Das diesjährige ROF war eigentlich für die Rossini-Freunde besonders attraktiv, weil es gleich zwei Neuigkeiten gab, nämlich Sigismondo (der wegen der italienischen Finanzpolitik im letzten Jahr ausgesetzt werden musste) und Demetrio e Polibio, die beide im stilgerechten Teatro Rossini aufgeführt wurden. (Daneben konnte man, wenn man dafür die Fahrt in die Adriatic Arena in Kauf nehmen wollte, mit La Cenerentola auch noch die Wiederaufnahme einer „Ronconiana“ von 1998 sehen.) Weniger attraktiv und stilgerecht erwiesen sich wie befürchtet die Neuinszenierungen, derentwegen laut der irrigen Meinung des ROF-Intendanten (vgl. Interview mit Gianfranco Mariotti in «La Gazzetta» 2009) die Leute zu einem Festival reisen würden; zumindest bei den Rossini-Festivals ist es aber so, dass der Hauptteil des Publikums wegen der Werke und der Sänger herkommt, und zwar leider immer öfter trotz der Inszenierungen.

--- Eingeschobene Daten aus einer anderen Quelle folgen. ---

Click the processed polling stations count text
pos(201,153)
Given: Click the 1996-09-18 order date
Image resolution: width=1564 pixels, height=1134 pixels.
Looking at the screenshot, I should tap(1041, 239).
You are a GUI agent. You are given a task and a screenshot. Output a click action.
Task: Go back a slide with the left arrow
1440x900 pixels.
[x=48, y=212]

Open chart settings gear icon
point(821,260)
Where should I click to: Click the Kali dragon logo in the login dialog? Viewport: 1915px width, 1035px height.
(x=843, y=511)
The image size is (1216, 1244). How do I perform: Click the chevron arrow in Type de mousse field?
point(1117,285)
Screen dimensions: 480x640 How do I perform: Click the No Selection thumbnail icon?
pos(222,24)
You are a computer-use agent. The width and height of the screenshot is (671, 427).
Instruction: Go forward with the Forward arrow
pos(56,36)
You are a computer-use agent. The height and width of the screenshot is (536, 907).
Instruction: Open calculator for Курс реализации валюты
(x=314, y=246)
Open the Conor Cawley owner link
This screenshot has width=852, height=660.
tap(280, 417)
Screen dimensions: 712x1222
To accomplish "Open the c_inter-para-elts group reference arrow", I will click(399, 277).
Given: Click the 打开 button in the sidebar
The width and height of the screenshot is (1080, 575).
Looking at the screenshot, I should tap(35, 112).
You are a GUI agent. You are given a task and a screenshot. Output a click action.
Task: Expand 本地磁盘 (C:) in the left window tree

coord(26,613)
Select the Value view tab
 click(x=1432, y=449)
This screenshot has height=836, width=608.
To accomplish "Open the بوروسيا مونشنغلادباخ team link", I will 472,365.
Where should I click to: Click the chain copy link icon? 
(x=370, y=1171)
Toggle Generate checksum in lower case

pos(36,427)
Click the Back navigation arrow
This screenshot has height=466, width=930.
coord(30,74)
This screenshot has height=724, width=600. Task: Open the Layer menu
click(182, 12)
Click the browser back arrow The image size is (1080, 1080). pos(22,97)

Die Inszenierung von Demetrio e Polibio zeigte schon während der Ouvertüre eine offene Bühne – die selbst eine Bühne darstellt, auf der gerade ein Dirigent (alias Michele Mariotti?) den Applaus entgegennahm: Theater im Theater also, einmal mehr – immer ein untrügliches Zeichen, dass der Regisseur mit dem Stück nicht viel anzufangen wusste. Hier ist es immerhin ein „Thema mit Variationen“, denn gezeigt wird der Schluss einer Aufführung, der Umbau der Bühne für die nächste Vorstellung und das Lichterlöschen – worauf in dem Theater die alten Opernphantome erwachen, vier Sänger in Kostümen der Rossinizeit: Das soll wohl die Mombelli-Familie sein, die das Erstlingswerk des Pesaresen Revue passieren lässt. Dabei bleiben einige Theaterkniffe ein Rätsel: Wieso die Verdoppelung der Personen? Vielleicht wegen der doppelten Identitäten? Aber die betreffen doch nur Siveno, der sich als Königssohn Demetrio jun. erweisen wird, und Demetrio sen., der in der Verkleidung seines eigenen Botschafters Eumene auftritt; Polibio, der Ziehvater von Siveno, und Lisinga, seine Tochter, sind und bleiben, wer sie sind und haben hier dennoch ihre Doppelgänger. Was bedeuten die Flämmchen, die fast alle immer wieder aus ihren Handflächen auflodern lassen? Dank der klassischen Kostüme (und nur dank derer) entstanden einige schöne Bilder, aber das Ganze blieb auf dem Niveau einer schwer verständlichen Metatheatralität, die die Geschichte in keiner Weise plausibel machte. Dabei sollte der Stoff, der für Rossini persönlich von so zentraler Bedeutung ist und ihn von Demetrio bis Tell und darüber hinaus begleitete, nämlich jener der Familienbande und der Elternliebe, eigentlich nicht so schwierig zu vermitteln sein.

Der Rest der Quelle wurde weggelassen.